Comparison of Tendon Lengthening with Traditional vs. Accelerated Rehab Following Achilles Tendon Repair: A Randomized Controlled Trial
Okoroha K, Ussef N, Eller E, Zeni F, and Moutzouros V. Comparison of Tendon Lengthening with Traditional vs. Accelerated Rehab Following Achilles Tendon Repair: A Randomized Controlled Trial. Orthop J Sports Med 2019; 7(7).
Orthop J Sports Med
Objectives: Operative repair of Achilles tendon ruptures have shown successful outcomes. However, little is know about the amount of tendon or repair site lengthening after repair and if lengthening is affected by rehab protocols. The purpose of our study was to compare lengthening of the Achilles tendon after surgical repair, comparing traditional and accelerated rehab protocols. Methods: Twenty patients undergoing primary repair of Achilles tendon ruptures were assessed for participation. We performed a prospective randomized controlled trial in accordance with the CONSORT (Consolidated Standards of Reporting Trials) 2010 statement. The study arms included operative repair of Achilles tendon rupture with either accelerated (graduated weight bearing at 2 weeks) or traditional rehab (weight bearing at 6 weeks).
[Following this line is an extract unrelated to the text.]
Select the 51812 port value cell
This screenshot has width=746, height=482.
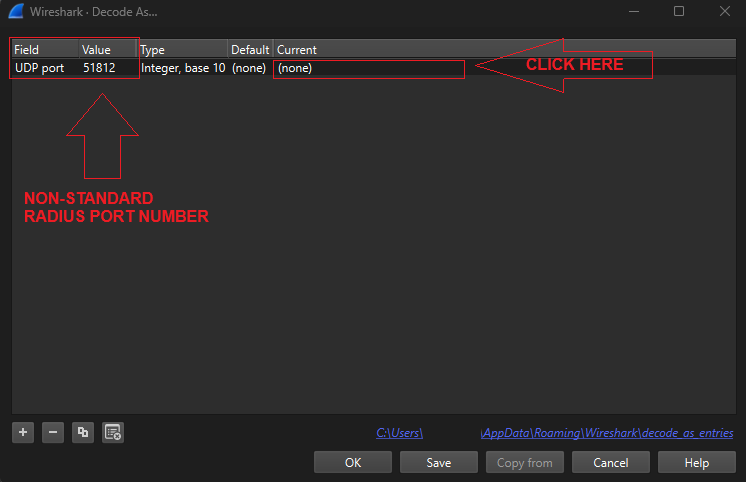pyautogui.click(x=107, y=68)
During repair, two 2-mm tantalum beads with laser-etched holes were sutured to the Achilles tendon at the repair site. Beads were evaluated via CT scans immediately post-operatively and at 12 weeks. X-rays were obtained at time 0 and then at 2, 6, and 12 weeks. The primary outcome of the study was the difference in tendon or repair site lengthening between the study arms. Randomization was by a computerized algorithm. The observer was blinded and the patient was not blinded to the intervention. Results: Zero patients declined participation and all 20 patients were included for final analysis. All patients showed statistically significant lengthening at two weeks following surgery. There was a trend toward increased lengthening at 6 weeks in the accelerated rehab group (9.9mm, range 2.6 -13.9mm) compared to the traditional rehab group (4.1mm, range 1.5 -9.0mm), although this was not statistically significant; p = .07. However the final amount of tendon lengthening at 12 weeks after surgery was not different between the accelerated rehab group (14.4mm, range 11.7 -17.0mm) and the traditional rehab group (13.4mm, range 10.7 -17.0mm); p = .38. Conclusion: This study's findings suggest that all patients undergoing operative repair of Achilles tendon ruptures have significant lengthening after surgery. Although there was a trend toward increased lengthening at 6 weeks in the accelerated rehab group, there was no difference in tendon lengthening at final follow up between the two groups.